(Exercise input)

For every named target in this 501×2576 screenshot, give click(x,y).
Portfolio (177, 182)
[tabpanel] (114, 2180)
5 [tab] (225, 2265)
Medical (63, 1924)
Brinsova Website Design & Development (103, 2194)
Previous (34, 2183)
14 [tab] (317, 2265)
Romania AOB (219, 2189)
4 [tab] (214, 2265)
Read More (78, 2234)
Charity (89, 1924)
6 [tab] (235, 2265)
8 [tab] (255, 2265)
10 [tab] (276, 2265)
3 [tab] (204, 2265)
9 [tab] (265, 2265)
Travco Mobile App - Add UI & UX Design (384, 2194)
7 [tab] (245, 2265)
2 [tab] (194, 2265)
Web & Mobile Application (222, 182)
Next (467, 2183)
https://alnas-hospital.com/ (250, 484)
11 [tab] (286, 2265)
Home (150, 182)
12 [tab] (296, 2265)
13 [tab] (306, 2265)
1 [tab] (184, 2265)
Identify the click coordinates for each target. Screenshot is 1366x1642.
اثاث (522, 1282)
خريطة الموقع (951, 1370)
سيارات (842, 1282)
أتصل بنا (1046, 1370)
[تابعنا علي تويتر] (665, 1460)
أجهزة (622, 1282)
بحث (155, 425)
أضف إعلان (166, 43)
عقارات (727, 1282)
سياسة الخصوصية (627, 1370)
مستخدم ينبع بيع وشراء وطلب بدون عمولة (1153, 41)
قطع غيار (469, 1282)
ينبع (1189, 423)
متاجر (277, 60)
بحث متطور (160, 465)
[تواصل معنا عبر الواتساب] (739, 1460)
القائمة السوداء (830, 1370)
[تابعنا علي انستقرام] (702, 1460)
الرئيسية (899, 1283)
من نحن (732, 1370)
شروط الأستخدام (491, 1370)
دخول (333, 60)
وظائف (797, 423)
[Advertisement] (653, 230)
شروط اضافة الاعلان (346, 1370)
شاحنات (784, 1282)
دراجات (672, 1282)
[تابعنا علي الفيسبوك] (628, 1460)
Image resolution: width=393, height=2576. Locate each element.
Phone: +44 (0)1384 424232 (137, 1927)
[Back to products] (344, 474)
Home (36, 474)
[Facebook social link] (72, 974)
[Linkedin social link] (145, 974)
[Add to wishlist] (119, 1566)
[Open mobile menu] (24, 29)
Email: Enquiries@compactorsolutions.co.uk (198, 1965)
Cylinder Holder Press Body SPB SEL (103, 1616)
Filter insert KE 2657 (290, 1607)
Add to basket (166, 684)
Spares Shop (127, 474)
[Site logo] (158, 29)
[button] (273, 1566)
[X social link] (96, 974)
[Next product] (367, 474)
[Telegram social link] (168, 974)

(End Exercise input)

__Problem requirements__: Could you reproduce every record exactly as it appears?

__Output for this exercise__:
For every named target in this 501×2576 screenshot, give click(x,y).
Portfolio (177, 182)
[tabpanel] (114, 2180)
5 [tab] (225, 2265)
Medical (63, 1924)
Brinsova Website Design & Development (103, 2194)
Previous (34, 2183)
14 [tab] (317, 2265)
Romania AOB (219, 2189)
4 [tab] (214, 2265)
Read More (78, 2234)
Charity (89, 1924)
6 [tab] (235, 2265)
8 [tab] (255, 2265)
10 [tab] (276, 2265)
3 [tab] (204, 2265)
9 [tab] (265, 2265)
Travco Mobile App - Add UI & UX Design (384, 2194)
7 [tab] (245, 2265)
2 [tab] (194, 2265)
Web & Mobile Application (222, 182)
Next (467, 2183)
https://alnas-hospital.com/ (250, 484)
11 [tab] (286, 2265)
Home (150, 182)
12 [tab] (296, 2265)
13 [tab] (306, 2265)
1 [tab] (184, 2265)
Identify the click coordinates for each target. Screenshot is 1366x1642.
اثاث (522, 1282)
خريطة الموقع (951, 1370)
سيارات (842, 1282)
أتصل بنا (1046, 1370)
[تابعنا علي تويتر] (665, 1460)
أجهزة (622, 1282)
بحث (155, 425)
أضف إعلان (166, 43)
عقارات (727, 1282)
سياسة الخصوصية (627, 1370)
مستخدم ينبع بيع وشراء وطلب بدون عمولة (1153, 41)
قطع غيار (469, 1282)
ينبع (1189, 423)
متاجر (277, 60)
بحث متطور (160, 465)
[تواصل معنا عبر الواتساب] (739, 1460)
القائمة السوداء (830, 1370)
[تابعنا علي انستقرام] (702, 1460)
الرئيسية (899, 1283)
من نحن (732, 1370)
شروط الأستخدام (491, 1370)
دخول (333, 60)
وظائف (797, 423)
[Advertisement] (653, 230)
شروط اضافة الاعلان (346, 1370)
شاحنات (784, 1282)
دراجات (672, 1282)
[تابعنا علي الفيسبوك] (628, 1460)
Image resolution: width=393, height=2576. Locate each element.
Phone: +44 (0)1384 424232 (137, 1927)
[Back to products] (344, 474)
Home (36, 474)
[Facebook social link] (72, 974)
[Linkedin social link] (145, 974)
[Add to wishlist] (119, 1566)
[Open mobile menu] (24, 29)
Email: Enquiries@compactorsolutions.co.uk (198, 1965)
Cylinder Holder Press Body SPB SEL (103, 1616)
Filter insert KE 2657 (290, 1607)
Add to basket (166, 684)
Spares Shop (127, 474)
[Site logo] (158, 29)
[button] (273, 1566)
[X social link] (96, 974)
[Next product] (367, 474)
[Telegram social link] (168, 974)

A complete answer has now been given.